The first stage booster is flying for the ninth time with a planned recovery landing on the droneship A Shortfall of Gravitas down range in the Atlantic Ocean.
This will be the 89th overall Starlink launch since the first operational deployment of the internet satellites in 2019, and 20th dedicated Starlink mission so far in 2023. With this batch, SpaceX has sent up nearly 4,600 of the satellites, according to statistics tracked by astronomer Jonathan McDowell. The Federal Communications Commission last year upped SpaceX’s license to allow for up to 7,500.
The launch would be the 29th on the Space Coast from either Canaveral or Kennedy Space Center. SpaceX has been responsible for 28 of those 29 with Relativity Space’s lone launch filling out the manifest so far.
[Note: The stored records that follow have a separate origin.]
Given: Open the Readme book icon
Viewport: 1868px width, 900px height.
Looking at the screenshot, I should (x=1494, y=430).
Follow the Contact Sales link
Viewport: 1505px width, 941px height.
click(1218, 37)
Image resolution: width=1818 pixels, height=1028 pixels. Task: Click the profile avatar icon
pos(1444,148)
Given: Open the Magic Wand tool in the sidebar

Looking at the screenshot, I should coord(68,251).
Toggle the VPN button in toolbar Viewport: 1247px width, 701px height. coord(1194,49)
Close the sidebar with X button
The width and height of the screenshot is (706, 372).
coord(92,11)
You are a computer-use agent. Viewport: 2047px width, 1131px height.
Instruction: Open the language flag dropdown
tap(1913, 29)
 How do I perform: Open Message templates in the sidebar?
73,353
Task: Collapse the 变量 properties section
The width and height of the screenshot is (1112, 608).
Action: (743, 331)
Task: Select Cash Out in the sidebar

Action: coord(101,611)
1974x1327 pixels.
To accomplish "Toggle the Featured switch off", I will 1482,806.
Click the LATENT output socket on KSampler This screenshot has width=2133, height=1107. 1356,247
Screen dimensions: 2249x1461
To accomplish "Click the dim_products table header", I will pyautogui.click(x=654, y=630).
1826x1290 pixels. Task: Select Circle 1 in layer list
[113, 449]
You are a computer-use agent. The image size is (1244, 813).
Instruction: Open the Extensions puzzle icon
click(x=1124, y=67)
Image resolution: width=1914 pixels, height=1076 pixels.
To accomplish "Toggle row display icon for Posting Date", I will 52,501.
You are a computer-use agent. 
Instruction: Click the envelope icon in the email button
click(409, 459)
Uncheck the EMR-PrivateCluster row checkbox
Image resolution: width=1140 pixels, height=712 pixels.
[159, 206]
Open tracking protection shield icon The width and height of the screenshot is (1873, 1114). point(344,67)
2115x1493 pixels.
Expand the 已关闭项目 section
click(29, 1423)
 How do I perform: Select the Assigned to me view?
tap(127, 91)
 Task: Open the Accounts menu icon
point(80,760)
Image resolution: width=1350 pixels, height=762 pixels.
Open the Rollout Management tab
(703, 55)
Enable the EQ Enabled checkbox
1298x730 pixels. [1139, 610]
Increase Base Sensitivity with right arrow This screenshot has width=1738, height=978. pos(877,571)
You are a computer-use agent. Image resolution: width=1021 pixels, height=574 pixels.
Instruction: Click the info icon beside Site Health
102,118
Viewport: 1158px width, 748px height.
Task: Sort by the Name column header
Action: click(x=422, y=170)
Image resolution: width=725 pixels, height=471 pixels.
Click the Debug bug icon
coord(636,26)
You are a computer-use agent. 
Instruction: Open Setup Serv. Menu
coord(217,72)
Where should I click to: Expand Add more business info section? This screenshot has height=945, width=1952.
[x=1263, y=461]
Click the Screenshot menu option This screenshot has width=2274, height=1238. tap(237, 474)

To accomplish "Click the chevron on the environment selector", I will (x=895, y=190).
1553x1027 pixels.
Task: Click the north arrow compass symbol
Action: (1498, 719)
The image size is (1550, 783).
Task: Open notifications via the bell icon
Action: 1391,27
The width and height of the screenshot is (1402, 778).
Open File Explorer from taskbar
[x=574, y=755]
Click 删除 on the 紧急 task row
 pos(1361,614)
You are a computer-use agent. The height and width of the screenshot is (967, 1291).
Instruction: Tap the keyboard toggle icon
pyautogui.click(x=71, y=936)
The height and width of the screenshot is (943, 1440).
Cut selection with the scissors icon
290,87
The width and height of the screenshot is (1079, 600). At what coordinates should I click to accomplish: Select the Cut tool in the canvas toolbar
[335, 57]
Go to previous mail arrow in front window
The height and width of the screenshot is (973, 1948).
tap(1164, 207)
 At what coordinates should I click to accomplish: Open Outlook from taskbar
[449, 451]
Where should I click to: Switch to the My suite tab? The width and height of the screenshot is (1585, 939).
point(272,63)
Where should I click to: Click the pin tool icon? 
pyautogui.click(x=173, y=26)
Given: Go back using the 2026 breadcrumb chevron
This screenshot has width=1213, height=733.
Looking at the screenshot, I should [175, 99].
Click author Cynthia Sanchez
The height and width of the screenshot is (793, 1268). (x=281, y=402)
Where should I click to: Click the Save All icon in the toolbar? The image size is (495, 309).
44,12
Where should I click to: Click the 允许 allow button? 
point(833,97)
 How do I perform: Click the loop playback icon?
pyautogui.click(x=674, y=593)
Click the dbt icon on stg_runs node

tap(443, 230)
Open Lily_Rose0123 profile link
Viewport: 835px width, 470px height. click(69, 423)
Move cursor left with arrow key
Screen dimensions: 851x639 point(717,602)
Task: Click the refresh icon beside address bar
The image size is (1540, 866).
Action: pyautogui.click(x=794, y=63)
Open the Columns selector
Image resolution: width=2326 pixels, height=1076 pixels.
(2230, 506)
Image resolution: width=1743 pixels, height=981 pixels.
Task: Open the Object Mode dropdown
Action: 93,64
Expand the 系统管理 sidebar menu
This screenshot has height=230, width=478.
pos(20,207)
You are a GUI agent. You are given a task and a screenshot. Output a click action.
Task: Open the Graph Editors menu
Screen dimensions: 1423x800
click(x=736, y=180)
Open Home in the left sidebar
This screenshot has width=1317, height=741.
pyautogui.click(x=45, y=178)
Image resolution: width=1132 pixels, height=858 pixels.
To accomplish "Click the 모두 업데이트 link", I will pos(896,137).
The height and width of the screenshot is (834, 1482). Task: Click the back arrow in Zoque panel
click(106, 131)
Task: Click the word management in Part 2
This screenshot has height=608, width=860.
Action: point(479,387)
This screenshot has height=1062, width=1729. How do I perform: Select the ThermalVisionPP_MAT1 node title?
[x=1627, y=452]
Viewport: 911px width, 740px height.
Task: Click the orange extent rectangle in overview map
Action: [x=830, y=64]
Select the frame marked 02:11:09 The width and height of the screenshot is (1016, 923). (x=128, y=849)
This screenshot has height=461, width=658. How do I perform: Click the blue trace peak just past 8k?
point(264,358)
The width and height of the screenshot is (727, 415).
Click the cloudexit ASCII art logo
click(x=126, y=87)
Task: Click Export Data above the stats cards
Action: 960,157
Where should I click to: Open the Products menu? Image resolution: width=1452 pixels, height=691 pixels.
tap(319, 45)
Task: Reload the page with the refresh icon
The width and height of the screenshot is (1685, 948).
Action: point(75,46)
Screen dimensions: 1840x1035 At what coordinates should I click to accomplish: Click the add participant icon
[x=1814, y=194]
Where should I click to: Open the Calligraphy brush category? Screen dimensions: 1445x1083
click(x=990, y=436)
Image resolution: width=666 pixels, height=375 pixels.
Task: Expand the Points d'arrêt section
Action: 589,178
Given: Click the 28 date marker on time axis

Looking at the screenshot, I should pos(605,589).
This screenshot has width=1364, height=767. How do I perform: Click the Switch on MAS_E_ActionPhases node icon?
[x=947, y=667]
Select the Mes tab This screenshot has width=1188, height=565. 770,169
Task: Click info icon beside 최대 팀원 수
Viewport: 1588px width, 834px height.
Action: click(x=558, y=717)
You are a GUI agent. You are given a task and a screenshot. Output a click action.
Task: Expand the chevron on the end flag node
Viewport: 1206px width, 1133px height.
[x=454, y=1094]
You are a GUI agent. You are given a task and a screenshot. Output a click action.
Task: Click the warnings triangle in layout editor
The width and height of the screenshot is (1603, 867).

United Launch Alliance has yet to fly this year, but could join the launch party later this month on what will be the penultimate launch of its remaining two Delta IV Heavy rockets. That mission for the U.S. Space Force is slated for no earlier than June 21. Its first-ever Vulcan Centaur rocket launch is not expected until at least July while a planned Atlas V launch of the Boeing CST-100 Starliner on its first crewed flight has been delayed from a planned July liftoff and not likely to fly until the fall at the earliest.
SpaceX meanwhile also has a California launch on tap for Monday with a Falcon 9 on the Transporter-8 satellite rideshare flight from Vandenberg Space Force Base during a 57-minute window that opens at 5:19 p.m. EDT with a backup available during the same window on Tuesday.
There will be 72 payloads headed to orbit including small satellites, several orbital transfer vehicles used to get those satellites to farther destinations and one reentry capsule.
Its first-stage booster is flying for its ninth time as well with an attempted recovery headed for Landing Zone 4 at Vandenberg.
Among the payloads are three experimental satellites for the Space Domain Awareness & Combat Power program within the Space Force’s Space Systems Command, part of the Department of Defense’s growing strategy to take flights where it can get them. While SpaceX is the main ride, the DOD’s satellites are going their last miles on transfer vehicles from Spaceflight Inc.
“Cultivating multiple paths to space for experimental satellites is imperative to maintain continued access as space becomes further congested and contested,” said Lt. Col. Jonathan Shea, SSC’s director of the DoD’s Space Test Program.
If both rockets fly from Florida and California, SpaceX will have completed 40 orbital launches this year keeping on pace to break 2022’s record of 61 launches for the company.
It would be the 239th successful orbital flight for the company since the first Falcon 1 launch in 2008. Falcon 1 made orbit only twice before the company transitioned to Falcon 9, which flew for the first time in 2010. Falcon 9 has made it to orbit 229 times so far with only one in-flight failure in 2015. Falcon Heavy has flown six times with three more potentially flying this year.
Its in-development rocket Starship has yet to make it to orbit having only made one attempt with the combined Starship and Super Heavy that was destroyed about four minutes after liftoff during a test launch from SpaceX’s Boca Chica, Texas launch facility Starbase on April 20. SpaceX has yet to announce when it will try again, but Musk said in early May that it could go within six to eight weeks meaning a July attempt could be in the cards.